Hasta hace poco no se encontraba en DVD y tampoco se había editado su magnífica


banda sonora, con temas, en cinco idiomas diferentes, de músicos tan heterogéneos
como Tom Waits, Rolling Stones, Loreena McKennitt, Gilbert Becaud o Ariel Ramírez.
¿Qué sucios intereses podía haber detrás? ¿Por qué no interesa que se extienda su
influencia? Si eres de los poseídos por el culto a Léolo, no olvides este libro: Léolo. La
escritura fílmica en el umbral de la psicosis (Contraluz libros de cine, 2000), de Jesús
González Requena y Amaya Ortiz de Zárate, un exhaustivo análisis del simbolismo
subyacente a lo largo de todo el film, un intento de enjaular lo inabarcable a la par que
una oportunidad de volver a empaparse la película sin necesidad de sentarse en una
butaca frente a ninguna pantalla. Desearás que no se termine…

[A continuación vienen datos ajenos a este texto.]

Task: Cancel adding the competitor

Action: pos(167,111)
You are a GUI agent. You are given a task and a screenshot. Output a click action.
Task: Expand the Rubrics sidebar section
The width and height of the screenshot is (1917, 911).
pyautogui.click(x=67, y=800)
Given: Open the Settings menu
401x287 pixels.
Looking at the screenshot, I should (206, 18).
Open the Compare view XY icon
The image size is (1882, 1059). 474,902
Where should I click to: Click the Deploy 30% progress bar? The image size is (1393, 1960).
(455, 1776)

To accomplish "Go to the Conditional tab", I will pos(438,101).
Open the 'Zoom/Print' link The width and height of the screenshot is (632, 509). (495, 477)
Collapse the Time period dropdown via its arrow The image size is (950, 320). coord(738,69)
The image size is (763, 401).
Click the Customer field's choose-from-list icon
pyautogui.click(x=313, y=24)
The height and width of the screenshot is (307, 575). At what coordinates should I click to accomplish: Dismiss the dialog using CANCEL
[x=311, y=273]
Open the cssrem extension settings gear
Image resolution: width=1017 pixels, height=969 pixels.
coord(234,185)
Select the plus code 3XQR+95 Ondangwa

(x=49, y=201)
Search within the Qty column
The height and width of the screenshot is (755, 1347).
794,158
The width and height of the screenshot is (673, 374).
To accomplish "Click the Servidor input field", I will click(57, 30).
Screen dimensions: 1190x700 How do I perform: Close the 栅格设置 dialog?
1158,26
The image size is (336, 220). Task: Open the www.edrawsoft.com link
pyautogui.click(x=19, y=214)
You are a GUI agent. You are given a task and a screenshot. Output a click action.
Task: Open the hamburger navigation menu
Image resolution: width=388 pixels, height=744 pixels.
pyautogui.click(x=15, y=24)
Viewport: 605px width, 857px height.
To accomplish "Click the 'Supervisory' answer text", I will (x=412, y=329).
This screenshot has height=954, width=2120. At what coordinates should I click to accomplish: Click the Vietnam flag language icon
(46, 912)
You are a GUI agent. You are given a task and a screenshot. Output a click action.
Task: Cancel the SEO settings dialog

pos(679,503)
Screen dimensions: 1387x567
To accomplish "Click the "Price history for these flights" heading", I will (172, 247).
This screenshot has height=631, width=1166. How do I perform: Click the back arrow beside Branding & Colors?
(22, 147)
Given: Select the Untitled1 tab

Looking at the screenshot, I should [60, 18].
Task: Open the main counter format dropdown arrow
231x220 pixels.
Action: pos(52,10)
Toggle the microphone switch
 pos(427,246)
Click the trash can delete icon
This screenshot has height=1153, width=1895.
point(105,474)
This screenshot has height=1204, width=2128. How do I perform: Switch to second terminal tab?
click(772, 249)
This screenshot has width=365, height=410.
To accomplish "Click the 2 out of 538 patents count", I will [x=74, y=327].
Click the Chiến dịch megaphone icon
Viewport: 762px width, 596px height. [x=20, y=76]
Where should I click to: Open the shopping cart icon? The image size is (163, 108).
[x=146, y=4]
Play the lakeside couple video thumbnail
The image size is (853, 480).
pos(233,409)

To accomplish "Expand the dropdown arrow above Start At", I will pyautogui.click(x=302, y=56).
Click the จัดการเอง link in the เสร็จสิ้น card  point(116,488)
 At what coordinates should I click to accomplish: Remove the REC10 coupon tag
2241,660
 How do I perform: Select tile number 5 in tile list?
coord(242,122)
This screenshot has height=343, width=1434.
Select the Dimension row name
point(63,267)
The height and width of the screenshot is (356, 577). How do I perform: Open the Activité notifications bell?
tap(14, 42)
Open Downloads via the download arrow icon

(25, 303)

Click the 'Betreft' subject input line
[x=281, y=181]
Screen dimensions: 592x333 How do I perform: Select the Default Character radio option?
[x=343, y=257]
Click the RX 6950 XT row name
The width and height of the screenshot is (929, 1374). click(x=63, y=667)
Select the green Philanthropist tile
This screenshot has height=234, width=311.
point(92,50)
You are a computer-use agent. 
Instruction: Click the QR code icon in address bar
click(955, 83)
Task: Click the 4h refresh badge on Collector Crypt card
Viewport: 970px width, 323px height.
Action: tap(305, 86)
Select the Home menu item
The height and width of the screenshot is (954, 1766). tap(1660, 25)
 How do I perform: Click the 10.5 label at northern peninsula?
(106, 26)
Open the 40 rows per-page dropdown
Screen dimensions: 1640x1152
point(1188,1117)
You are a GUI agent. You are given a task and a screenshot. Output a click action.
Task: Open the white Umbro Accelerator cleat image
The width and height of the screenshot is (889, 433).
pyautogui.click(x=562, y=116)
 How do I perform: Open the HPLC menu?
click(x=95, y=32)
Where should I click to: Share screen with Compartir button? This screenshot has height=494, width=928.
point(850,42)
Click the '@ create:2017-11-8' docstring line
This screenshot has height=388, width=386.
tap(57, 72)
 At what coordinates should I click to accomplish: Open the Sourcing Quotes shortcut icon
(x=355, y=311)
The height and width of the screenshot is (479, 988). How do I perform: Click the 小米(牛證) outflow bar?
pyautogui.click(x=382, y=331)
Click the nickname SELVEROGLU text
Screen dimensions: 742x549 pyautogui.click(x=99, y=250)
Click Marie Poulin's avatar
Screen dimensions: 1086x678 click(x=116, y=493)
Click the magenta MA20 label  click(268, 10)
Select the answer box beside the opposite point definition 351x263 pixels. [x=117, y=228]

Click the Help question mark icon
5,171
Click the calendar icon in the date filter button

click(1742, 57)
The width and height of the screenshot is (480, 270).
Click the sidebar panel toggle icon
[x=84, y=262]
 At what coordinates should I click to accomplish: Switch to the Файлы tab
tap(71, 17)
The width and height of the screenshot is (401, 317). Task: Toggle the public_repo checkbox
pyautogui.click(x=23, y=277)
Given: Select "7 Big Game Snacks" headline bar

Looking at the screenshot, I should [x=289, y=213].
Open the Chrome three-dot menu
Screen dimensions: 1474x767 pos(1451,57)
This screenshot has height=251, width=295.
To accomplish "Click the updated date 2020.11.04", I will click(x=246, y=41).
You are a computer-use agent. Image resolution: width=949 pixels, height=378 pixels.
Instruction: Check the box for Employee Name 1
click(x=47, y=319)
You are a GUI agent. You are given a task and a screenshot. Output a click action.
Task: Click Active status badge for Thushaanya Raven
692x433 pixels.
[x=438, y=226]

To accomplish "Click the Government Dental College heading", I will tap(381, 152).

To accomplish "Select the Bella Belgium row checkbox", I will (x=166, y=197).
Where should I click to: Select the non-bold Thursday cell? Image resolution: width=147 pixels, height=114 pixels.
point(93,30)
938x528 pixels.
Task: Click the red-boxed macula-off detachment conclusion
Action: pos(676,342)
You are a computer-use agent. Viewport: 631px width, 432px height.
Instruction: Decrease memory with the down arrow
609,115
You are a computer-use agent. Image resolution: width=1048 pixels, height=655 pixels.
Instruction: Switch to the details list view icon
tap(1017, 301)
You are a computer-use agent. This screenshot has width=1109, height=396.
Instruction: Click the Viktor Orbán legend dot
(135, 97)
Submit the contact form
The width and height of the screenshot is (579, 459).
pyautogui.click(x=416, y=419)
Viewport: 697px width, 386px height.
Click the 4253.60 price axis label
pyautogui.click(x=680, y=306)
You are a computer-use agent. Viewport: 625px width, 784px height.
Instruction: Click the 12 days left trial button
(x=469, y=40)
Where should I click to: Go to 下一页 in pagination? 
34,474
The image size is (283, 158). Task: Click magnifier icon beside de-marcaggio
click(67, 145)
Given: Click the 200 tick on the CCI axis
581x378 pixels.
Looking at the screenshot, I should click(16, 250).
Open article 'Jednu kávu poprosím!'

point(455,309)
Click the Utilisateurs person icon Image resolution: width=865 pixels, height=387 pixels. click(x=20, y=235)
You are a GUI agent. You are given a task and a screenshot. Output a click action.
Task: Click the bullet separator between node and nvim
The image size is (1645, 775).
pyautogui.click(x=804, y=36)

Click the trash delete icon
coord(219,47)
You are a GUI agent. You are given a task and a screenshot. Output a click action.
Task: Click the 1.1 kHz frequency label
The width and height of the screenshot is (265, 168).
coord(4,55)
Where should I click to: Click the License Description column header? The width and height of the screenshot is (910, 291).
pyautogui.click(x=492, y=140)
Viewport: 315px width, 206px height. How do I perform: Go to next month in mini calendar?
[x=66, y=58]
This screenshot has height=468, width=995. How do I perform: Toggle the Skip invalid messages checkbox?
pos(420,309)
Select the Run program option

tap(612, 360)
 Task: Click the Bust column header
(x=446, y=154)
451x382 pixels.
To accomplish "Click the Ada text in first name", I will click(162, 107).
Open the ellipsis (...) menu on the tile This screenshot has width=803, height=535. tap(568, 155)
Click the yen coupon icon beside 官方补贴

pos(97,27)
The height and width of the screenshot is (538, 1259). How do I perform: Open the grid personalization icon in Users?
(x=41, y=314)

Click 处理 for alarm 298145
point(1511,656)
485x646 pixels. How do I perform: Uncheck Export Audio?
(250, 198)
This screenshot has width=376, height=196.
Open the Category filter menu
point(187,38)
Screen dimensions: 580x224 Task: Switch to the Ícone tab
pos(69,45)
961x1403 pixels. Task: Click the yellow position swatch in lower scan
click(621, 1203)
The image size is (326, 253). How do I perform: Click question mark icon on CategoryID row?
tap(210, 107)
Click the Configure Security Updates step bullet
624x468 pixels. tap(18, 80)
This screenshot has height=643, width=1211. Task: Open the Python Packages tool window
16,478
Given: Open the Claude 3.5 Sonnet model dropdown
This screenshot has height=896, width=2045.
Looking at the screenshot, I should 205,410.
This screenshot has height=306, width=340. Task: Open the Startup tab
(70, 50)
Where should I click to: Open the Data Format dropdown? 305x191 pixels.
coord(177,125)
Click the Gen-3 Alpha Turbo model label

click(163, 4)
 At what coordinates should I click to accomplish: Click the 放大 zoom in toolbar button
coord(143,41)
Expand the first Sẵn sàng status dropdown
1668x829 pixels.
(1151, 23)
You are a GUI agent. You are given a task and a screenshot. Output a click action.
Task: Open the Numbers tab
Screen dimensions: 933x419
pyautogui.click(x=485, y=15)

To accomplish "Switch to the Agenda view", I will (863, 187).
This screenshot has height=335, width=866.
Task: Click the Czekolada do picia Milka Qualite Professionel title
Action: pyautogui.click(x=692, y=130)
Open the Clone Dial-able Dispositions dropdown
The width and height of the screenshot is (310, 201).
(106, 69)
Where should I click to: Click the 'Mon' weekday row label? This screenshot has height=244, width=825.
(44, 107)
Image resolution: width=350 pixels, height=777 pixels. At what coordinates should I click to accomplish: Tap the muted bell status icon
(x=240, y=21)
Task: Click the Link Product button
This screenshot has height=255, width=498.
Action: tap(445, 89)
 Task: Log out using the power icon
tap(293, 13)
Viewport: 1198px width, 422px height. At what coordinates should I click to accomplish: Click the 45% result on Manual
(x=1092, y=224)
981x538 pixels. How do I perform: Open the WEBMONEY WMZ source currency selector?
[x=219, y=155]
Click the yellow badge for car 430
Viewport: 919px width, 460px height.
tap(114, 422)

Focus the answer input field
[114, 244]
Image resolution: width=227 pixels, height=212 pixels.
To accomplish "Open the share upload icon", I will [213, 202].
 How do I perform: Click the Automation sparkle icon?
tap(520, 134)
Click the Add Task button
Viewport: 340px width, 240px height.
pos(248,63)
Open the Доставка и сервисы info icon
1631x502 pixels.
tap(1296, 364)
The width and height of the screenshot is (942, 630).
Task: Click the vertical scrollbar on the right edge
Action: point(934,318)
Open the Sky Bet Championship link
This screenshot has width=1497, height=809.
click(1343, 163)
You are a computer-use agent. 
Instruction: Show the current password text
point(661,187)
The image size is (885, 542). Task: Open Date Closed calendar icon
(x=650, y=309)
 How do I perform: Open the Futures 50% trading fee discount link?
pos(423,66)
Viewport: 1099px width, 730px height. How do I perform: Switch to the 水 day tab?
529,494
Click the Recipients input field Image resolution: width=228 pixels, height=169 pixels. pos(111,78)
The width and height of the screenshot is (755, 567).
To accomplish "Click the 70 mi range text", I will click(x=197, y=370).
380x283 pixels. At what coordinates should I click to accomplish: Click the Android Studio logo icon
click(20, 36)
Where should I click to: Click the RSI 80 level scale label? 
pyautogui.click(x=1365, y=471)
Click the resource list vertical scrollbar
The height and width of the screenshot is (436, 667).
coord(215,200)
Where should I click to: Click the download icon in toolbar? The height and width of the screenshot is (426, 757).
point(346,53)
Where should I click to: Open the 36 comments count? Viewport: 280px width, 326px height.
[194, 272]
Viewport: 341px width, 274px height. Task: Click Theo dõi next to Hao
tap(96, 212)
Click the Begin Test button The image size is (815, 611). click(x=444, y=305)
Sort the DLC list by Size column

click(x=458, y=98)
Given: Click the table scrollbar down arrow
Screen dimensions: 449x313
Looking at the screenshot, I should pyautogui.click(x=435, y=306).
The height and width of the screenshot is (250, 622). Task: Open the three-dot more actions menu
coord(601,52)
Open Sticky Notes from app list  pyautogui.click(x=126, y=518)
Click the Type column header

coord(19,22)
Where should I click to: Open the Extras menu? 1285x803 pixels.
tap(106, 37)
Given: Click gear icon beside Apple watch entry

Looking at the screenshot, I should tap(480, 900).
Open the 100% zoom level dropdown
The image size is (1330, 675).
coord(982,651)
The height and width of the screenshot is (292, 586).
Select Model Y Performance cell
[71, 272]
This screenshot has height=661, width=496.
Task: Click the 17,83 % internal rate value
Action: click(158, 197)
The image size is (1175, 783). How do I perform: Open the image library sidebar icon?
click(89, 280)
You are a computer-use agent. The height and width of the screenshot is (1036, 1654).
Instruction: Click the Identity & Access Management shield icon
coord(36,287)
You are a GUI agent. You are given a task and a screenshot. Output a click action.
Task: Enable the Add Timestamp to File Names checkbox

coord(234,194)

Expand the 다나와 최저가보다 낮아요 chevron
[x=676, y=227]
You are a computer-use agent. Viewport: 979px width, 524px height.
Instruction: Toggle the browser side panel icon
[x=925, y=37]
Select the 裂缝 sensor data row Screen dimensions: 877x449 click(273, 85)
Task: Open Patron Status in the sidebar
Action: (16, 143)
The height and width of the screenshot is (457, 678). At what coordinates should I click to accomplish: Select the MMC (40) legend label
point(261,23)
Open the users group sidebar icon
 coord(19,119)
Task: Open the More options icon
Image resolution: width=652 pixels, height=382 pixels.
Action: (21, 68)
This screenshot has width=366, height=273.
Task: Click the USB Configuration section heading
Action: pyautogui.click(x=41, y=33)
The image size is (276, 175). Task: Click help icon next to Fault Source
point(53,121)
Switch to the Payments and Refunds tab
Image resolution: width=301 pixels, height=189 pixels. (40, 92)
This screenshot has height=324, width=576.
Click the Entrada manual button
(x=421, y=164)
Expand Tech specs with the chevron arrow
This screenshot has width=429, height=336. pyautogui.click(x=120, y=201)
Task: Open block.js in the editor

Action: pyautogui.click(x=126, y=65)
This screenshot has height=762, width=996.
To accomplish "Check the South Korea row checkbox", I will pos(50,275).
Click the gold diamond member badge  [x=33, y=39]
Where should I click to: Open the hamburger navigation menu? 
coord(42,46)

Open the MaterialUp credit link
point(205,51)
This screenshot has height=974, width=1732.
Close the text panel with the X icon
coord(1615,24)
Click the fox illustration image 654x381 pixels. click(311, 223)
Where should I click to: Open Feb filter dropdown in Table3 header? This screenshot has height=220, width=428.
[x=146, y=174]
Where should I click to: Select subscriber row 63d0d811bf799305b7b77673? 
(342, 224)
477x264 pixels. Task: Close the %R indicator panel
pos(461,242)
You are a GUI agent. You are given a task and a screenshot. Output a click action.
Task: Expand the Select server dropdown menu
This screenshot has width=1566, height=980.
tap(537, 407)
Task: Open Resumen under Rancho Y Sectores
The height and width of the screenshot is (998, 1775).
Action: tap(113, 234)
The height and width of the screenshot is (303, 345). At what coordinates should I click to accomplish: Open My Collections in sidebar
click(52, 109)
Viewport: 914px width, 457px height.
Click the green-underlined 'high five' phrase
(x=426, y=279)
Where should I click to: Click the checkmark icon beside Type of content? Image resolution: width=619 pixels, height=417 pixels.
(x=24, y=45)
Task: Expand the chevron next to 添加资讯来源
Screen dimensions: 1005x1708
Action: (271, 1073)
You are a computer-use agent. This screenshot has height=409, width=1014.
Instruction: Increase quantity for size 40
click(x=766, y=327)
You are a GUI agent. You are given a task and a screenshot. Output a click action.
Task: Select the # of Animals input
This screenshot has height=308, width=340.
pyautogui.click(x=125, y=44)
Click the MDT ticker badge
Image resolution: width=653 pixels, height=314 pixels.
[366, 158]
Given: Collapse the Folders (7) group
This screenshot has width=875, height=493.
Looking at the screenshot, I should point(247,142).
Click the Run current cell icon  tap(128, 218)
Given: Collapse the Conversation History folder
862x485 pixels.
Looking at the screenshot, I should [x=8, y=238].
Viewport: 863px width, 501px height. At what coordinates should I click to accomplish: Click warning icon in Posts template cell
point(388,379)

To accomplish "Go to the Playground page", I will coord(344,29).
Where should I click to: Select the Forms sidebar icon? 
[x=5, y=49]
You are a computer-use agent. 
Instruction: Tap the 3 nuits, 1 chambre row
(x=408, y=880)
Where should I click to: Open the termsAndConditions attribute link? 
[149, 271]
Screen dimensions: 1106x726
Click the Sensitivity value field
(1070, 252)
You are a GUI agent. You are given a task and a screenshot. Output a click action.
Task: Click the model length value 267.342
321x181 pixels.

Oye, Jean-Claude, ¿y si quedamos esta noche en mis sueños? Allí hay un garito, al final
de la fase REM, donde te invito a una copa. Hay tantas cosas que me gustaría
preguntarte…

Si todavía tienes hambre de Lauzon, tal vez tengas más suerte que yo y encuentres algo
de su filmografía anterior: Le secret du colonnel, corto en 16 milímetros que parodia un
anuncio de pollo frito; Super Marie, cortometraje que le dio el Gran Premio Norman
Mclaren en el Festival de Cine Estudiantil de Canadá; Piwi, tercera película corta,
editada en 1981; y Un zoo la nuit, el primer largo, de 1986. Ya sé que si lo consigues
querrás mantenerlo en secreto, es lo malo que tienen esos paradisíacos recovecos del
conocimiento, que no soportarías verlos convertidos en fenómeno de masas. Sin
embargo, yo prometo no contárselo a nadie… ¿Quién habrá sido el gilipollas a quien se
le ha ocurrido escribir un artículo sobre Léolo? Escóndelo bien, no dejes que ellos –los
normales- lo lean…

Muy bien, ahora vas a despertar. Solamente cuando haya contado hasta tres podrás abrir
los ojos. Uno… Dos. Bienvenido a la locura. El fiscal solicita la pena de muerte para el
aburguesamiento. Y ni siquiera tiene derecho a un abogado.